Dataset entries:
--

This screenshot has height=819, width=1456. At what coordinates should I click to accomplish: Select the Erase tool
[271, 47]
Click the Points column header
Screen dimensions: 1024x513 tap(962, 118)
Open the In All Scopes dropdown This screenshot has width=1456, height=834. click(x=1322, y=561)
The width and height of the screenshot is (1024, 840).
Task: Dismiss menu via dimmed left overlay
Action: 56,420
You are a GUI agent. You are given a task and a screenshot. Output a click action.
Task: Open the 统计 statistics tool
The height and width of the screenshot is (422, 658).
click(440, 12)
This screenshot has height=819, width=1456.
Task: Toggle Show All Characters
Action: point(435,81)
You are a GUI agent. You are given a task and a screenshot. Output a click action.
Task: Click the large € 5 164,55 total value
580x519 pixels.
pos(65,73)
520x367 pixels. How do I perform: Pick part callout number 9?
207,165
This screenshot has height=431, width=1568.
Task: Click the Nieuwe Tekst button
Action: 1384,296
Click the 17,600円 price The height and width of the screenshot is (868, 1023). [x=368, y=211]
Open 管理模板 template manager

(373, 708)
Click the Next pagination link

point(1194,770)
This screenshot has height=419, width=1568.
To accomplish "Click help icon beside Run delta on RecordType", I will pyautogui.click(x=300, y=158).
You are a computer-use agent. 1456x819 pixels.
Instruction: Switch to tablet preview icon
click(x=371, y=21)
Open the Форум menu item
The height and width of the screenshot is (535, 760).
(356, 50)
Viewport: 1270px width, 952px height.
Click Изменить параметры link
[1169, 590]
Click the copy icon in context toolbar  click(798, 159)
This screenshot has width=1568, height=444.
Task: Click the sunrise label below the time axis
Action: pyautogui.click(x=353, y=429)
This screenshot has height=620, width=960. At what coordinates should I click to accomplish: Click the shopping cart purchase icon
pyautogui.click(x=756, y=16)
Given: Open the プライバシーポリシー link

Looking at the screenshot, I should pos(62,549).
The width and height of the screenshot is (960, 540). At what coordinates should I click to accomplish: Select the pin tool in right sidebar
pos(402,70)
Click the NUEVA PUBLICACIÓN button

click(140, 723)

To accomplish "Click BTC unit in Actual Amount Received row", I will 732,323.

--

What is being asked:
Repeat the rows above exactly as they appear, starting at the line that contains "Viewport: 1270px width, 952px height." and ending at the last row, with both ends included.

Correct output:
Viewport: 1270px width, 952px height.
Click Изменить параметры link
[1169, 590]
Click the copy icon in context toolbar  click(798, 159)
This screenshot has width=1568, height=444.
Task: Click the sunrise label below the time axis
Action: pyautogui.click(x=353, y=429)
This screenshot has height=620, width=960. At what coordinates should I click to accomplish: Click the shopping cart purchase icon
pyautogui.click(x=756, y=16)
Given: Open the プライバシーポリシー link

Looking at the screenshot, I should pos(62,549).
The width and height of the screenshot is (960, 540). At what coordinates should I click to accomplish: Select the pin tool in right sidebar
pos(402,70)
Click the NUEVA PUBLICACIÓN button

click(140, 723)

To accomplish "Click BTC unit in Actual Amount Received row", I will 732,323.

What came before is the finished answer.